## [Source excerpt]
....

Merge histograms without losing precision #93704

salvatore-campagna · 2023-02-10T15:08:40Z

For empty histogram aggregations we instantiate by default a DoubleHistogram
with 3 significant digits precision. The test generates a random value for
the number of significant digits that is in the range [0, 5]. As a result, if the
test runs with 4 or 5 significant value digits but the HdrHistogram sketch only
uses 3, checking errors on results fails since all computations are done with
lower than expected precision.

The issue happens at reduction time in AbstractInternalHDRPercentiles when
merging histograms coming from different shards. If a shard returns no data the
sketch is empty but uses 3 significant digits, while for non empty results the
correct number of digits is used. Now, depending on the order sketches are
merged it might happen, for instance, that we merge a sketch using 4 or 5
significant digits into one using 3 significant digits (used for the empty result).
The result, will then use whatever precision is used by the first "merged" object
created. This in some cases leads to correct result and sometimes not.

Here, when merging histograms, we always use the one with higher value of
numberOfSignificantValueDigits so to avoid reducing precision of the result.

Note that, as a result of this merging strategy, we can even use just 0 digits
precision for empty results and save on some serialization/deserialization
for empty histograms.

Resolves #92822

For unmapped histogram fields we instantiate by default a DoubleHistogram with 3 significant digits precision. The test generates a random value for the number of significant digits that is in the range [0, 5]. As a result, if the test runs with 4 or 5 significant value digits but the HdrHistogram sketch only uses 3, checking errors on results will fail. Here we change the maximum value for the significant value digits to 3 if the query involves an index with unmapped fields.

elasticsearchmachine · 2023-02-10T15:10:15Z

Hi @salvatore-campagna, I've created a changelog YAML for you.

elasticsearchmachine · 2023-02-10T15:10:15Z

Pinging @elastic/es-analytics-geo (Team:Analytics)

salvatore-campagna · 2023-02-10T15:27:08Z

I think I can try to just instantiate the DoubleHistogram using the correct/non-default number of significant digits.

....

## [Given information]
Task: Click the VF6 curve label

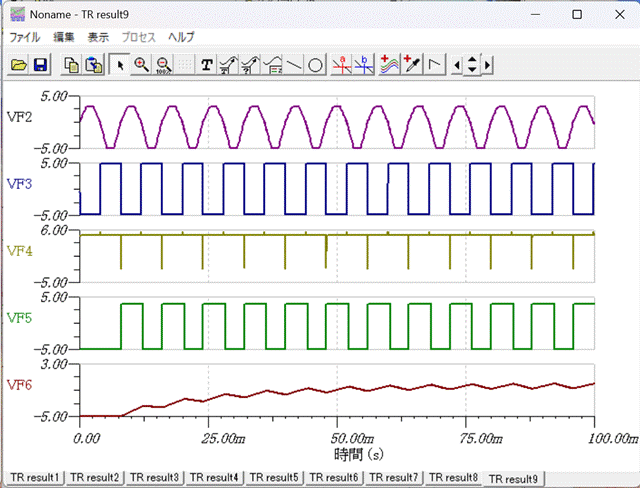Action: [20, 385]
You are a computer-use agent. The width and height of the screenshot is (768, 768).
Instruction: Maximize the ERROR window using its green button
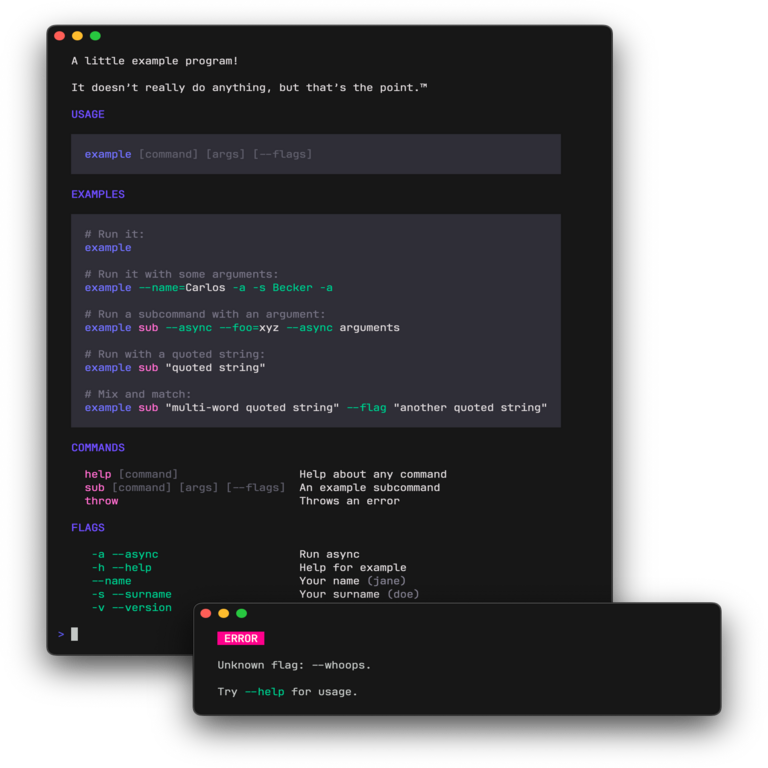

....

## [To do]
1/ According to the histogram-merging pull request thread, in which class does the precision issue occur at reduction time?
2/ Write the next part of the pull request thread on merging HDR histograms without losing precision, picking up after its final comment.

## [Answers to the tasks]
1/ AbstractInternalHDRPercentiles

2/
salvatore-campagna · 2023-02-10T16:13:09Z

...er/src/main/java/org/elasticsearch/search/aggregations/metrics/HDRPercentilesAggregator.java

@@ -55,6 +55,6 @@ public double metric(String name, long bucketOrd) {

    @Override
    public InternalAggregation buildEmptyAggregation() {
-        return new InternalHDRPercentiles(name, keys, null, keyed, format, metadata());
+        return new InternalHDRPercentiles(name, keys, new DoubleHistogram(numberOfSignificantValueDigits), keyed, format, metadata());


Note that in TDigestPercentilesAggregator#buildEmptyAggregation we do something similar

return new InternalTDigestPercentiles(name, keys, new TDigestState(compression), keyed, formatter, metadata());

Creating DoubleHistogram with a high numberOfSignificantValueDigits consumes a lot of memory. Can we avoid doing this here? Also serialising it would be non trivial.

Can we maybe create the right DoubleHistogram instance in AbstractInternalHDRPercentiles#reduce(...) method? Right now it always uses a EMPTY_HISTOGRAM in case of an empty bucket. Maybe we create another instances if numberOfSignificantValueDigits != 3?

martijnvg

I think last change to this code made the test fail.
I left a comment.

martijnvg · 2023-02-10T16:51:43Z

...er/src/main/java/org/elasticsearch/search/aggregations/metrics/HDRPercentilesAggregator.java

@@ -55,6 +55,6 @@ public double metric(String name, long bucketOrd) {

    @Override
    public InternalAggregation buildEmptyAggregation() {
-        return new InternalHDRPercentiles(name, keys, null, keyed, format, metadata());
+        return new InternalHDRPercentiles(name, keys, new DoubleHistogram(numberOfSignificantValueDigits), keyed, format, metadata());


Creating DoubleHistogram with a high numberOfSignificantValueDigits consumes a lot of memory. Can we avoid doing this here? Also serialising it would be non trivial.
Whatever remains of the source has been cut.